4.3 Security Analysis

In this section, we present the security analysis for the deduplication cloud system.

  • Confidentiality: The image user stored in the cloud will not be read because the image have to be encrypted to \( C_{M} = Enc_{CE}(K_{M}, M) \) with the convergent key \( K_{M} = H_{0}(M) \). Therefore, we couldn’t get the content of the image which stored in the cloud from a ciphertext.

  • Privacy protection: Because it uses the image content to compute encryption Hash value as the image encryption key. It makes sure that the key is directly related to the image content, it will not be leak under the condition of no leaking of the contents of the image.

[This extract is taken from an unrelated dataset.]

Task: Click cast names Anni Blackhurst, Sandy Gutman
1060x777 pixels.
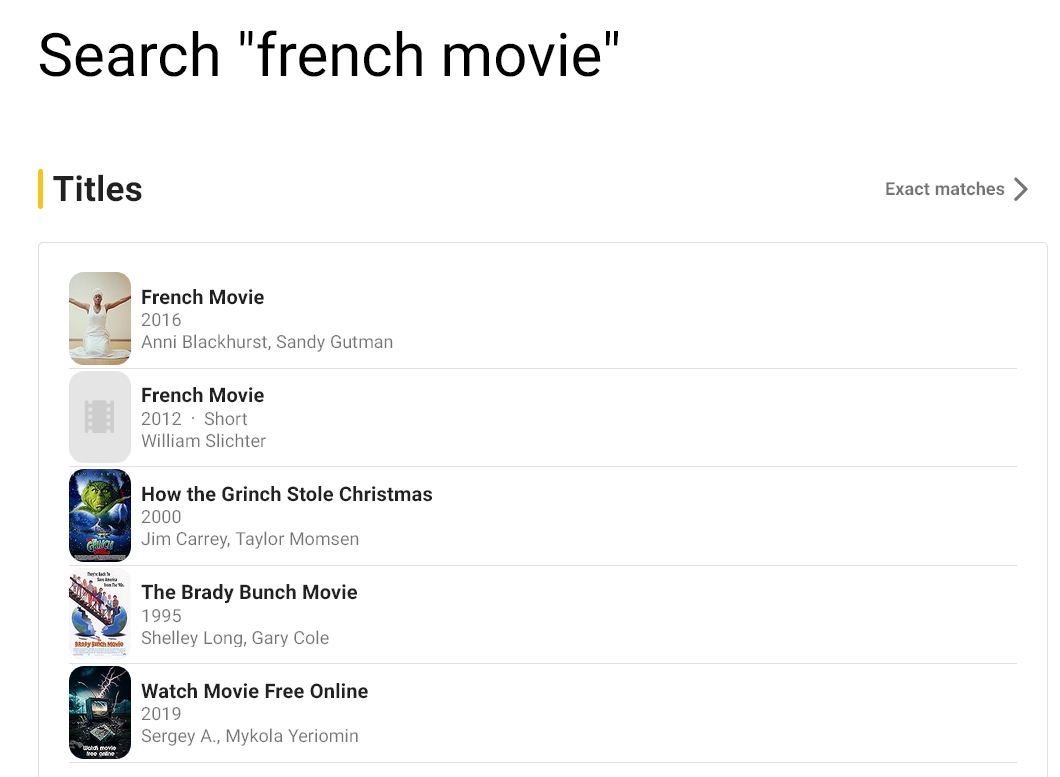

And at the same time, because of the one-way operation of hash function, the image content will not be leaked when the key is leaked. Above all, it also can ensure the ciphertext is only related to the image content, but has nothing to do with the user. Therefore, it can protect the privacy of users as more as possible.

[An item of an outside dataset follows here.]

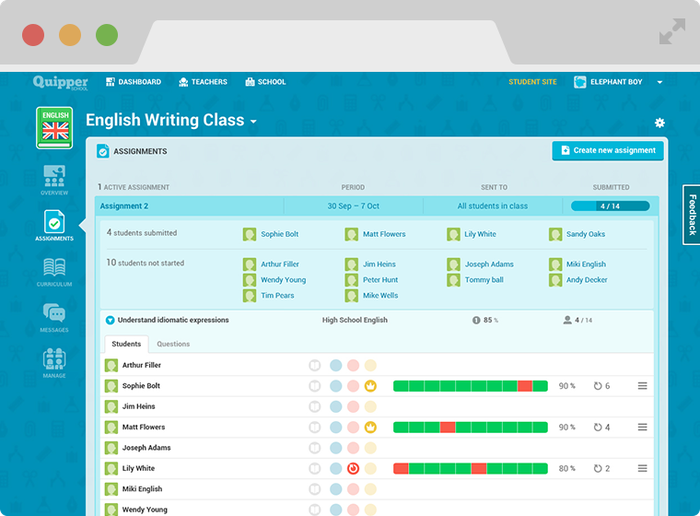Open the Teachers menu item

pyautogui.click(x=203, y=82)
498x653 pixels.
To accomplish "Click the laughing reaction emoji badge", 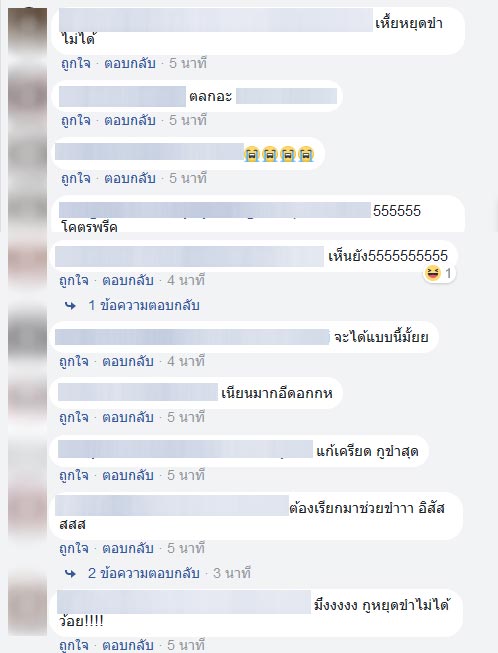I will [x=440, y=274].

  • Completeness: We suppose that if the images have been successfully uploaded to the cloud server, the image owner can retrieve them from the cloud storage server and decrypt the ciphertext by using the correct convergent encryption key. Furthermore, a user who has the same image wants to upload to the cloud server, will perform the proof of ownership and get the privilege to access the stored image.

5 Conclusion

In this paper, we propose the image deduplication cloud storage system. To protect the confidentiality of sensitive image content, the convergent encryption has been used while supporting image deduplication. Owner could download the ciphertext again and retrieve the image with secret key, as the same time, image owner makes use of attribute-based encryption scheme to share images with friends by setting the access privileges. A user who has the same image copy could get the privilege to access the ciphertext by passing the proof of ownership and delete his duplicate copy. If a user’s attributes match the owner’s setting access control, then he also could download the images. Security analysis makes sure that this system is secure in confidentiality, privacy protection and completeness.